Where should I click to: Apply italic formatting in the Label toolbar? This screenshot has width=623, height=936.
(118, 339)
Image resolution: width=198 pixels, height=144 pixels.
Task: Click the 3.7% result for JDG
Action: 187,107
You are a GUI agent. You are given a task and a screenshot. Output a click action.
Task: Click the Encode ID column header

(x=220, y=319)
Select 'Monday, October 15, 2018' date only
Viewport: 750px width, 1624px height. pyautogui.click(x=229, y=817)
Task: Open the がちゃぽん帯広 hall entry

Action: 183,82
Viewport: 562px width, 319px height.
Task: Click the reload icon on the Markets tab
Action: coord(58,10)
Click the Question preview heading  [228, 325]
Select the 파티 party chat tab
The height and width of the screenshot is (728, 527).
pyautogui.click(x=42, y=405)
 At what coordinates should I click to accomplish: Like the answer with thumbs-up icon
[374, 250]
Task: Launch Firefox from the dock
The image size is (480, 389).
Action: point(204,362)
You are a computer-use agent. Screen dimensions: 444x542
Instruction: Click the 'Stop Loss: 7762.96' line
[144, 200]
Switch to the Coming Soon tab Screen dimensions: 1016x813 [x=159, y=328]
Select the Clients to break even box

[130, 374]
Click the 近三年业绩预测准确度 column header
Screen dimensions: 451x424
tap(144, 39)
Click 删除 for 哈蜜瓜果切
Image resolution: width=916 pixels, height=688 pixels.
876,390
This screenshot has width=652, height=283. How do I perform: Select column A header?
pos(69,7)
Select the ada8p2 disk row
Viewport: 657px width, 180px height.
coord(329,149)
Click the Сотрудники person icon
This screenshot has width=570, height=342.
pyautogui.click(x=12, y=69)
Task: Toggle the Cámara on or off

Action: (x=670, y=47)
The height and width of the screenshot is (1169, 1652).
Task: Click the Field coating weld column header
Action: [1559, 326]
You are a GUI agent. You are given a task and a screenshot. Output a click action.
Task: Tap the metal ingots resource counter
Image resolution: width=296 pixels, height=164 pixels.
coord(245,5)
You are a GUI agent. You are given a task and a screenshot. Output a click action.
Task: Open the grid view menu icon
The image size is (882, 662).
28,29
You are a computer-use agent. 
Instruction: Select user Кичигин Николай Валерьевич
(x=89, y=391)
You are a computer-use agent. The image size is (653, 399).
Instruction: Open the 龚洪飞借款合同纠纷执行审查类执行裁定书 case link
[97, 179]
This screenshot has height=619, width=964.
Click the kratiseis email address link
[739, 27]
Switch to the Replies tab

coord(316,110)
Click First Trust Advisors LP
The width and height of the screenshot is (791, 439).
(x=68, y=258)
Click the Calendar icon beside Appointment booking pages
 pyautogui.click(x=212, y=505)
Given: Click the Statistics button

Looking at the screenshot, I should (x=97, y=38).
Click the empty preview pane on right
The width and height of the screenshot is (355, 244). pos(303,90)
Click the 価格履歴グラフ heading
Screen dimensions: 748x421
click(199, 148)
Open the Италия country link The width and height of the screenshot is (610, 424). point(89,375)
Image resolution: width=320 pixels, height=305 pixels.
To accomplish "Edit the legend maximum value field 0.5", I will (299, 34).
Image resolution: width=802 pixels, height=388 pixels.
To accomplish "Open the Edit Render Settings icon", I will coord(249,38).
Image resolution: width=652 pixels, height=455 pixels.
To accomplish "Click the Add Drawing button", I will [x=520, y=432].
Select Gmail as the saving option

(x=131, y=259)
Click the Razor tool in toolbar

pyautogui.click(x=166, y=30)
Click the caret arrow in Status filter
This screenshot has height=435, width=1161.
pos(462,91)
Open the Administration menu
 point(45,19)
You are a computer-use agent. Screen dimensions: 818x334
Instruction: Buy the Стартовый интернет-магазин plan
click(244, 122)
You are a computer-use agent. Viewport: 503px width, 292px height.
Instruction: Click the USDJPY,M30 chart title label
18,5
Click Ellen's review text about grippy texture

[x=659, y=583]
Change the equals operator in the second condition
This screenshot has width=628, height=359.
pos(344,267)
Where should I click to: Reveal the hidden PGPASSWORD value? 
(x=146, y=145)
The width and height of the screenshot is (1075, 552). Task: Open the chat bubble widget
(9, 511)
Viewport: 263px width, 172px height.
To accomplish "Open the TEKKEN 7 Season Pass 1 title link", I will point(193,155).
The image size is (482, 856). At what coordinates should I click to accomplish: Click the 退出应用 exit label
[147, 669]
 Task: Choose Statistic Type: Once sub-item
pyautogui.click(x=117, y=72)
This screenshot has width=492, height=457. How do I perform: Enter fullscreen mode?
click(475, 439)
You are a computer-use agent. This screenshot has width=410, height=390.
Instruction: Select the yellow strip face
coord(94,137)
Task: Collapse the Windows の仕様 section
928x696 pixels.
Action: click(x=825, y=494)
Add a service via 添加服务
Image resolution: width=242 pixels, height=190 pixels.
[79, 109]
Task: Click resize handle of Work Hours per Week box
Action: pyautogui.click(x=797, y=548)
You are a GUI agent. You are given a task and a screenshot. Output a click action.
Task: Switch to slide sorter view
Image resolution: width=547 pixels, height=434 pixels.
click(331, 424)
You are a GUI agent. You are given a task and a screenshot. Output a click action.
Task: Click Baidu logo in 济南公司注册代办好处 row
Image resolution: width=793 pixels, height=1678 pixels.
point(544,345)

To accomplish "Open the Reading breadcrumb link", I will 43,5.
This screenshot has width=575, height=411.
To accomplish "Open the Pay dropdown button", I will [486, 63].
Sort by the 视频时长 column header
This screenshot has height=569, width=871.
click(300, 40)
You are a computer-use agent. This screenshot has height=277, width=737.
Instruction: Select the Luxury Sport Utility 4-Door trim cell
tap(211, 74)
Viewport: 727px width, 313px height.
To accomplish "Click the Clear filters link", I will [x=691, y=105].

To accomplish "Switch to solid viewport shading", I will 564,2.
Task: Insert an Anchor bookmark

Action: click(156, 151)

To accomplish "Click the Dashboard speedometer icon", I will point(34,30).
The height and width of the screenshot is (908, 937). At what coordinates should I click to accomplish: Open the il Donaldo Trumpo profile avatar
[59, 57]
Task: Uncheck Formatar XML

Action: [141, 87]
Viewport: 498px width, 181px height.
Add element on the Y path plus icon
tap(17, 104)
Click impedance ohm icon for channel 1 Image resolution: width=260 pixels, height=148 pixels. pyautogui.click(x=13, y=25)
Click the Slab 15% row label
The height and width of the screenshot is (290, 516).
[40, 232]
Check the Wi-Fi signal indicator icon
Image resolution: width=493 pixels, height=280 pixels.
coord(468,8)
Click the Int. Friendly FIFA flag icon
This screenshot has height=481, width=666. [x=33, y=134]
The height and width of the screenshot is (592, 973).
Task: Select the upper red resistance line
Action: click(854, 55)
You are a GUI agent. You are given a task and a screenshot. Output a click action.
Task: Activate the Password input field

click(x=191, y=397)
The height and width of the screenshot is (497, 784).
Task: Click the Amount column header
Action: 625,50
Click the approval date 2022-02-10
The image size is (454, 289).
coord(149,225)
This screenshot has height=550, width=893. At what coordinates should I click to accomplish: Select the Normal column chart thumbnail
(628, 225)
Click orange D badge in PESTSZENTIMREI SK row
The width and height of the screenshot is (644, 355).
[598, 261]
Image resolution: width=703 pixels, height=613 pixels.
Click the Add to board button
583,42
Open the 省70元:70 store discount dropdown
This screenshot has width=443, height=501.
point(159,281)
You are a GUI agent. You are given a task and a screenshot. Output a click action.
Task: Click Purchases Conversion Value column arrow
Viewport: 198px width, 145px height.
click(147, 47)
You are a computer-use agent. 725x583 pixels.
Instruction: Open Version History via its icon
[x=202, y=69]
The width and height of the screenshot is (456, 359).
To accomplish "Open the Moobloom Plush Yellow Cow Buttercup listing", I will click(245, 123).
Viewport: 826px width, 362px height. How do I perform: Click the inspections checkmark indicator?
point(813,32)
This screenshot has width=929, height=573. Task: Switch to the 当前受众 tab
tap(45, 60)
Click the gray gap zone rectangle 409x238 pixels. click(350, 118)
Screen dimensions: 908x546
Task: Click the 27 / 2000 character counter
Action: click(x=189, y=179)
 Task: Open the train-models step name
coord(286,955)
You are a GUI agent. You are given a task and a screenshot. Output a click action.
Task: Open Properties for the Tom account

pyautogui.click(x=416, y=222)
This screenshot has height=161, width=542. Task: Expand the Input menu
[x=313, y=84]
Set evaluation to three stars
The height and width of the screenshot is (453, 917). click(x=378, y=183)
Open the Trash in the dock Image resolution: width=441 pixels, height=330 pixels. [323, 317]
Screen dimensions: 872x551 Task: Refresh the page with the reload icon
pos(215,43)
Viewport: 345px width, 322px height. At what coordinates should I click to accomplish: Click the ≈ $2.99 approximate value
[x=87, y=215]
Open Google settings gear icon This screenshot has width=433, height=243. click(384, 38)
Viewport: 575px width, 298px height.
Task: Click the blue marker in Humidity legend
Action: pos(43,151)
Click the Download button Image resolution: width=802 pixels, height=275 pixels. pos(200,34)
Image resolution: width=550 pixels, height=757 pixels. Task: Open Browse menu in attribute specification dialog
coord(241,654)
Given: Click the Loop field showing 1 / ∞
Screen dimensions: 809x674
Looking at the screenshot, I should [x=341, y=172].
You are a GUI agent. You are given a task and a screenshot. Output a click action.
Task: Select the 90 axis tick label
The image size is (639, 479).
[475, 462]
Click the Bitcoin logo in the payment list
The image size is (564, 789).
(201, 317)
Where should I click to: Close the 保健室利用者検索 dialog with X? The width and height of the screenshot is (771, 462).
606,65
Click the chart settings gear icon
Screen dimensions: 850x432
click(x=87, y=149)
****************************************
- [What the exercise asks]: Beginning with the line containing "Image resolution: width=550" and ending with the line containing "Task: Select the 90 axis tick label", extract those lines exactly from the listing above, and only those.

- [Response below]:
Image resolution: width=550 pixels, height=757 pixels. Task: Open Browse menu in attribute specification dialog
coord(241,654)
Given: Click the Loop field showing 1 / ∞
Screen dimensions: 809x674
Looking at the screenshot, I should [x=341, y=172].
You are a GUI agent. You are given a task and a screenshot. Output a click action.
Task: Select the 90 axis tick label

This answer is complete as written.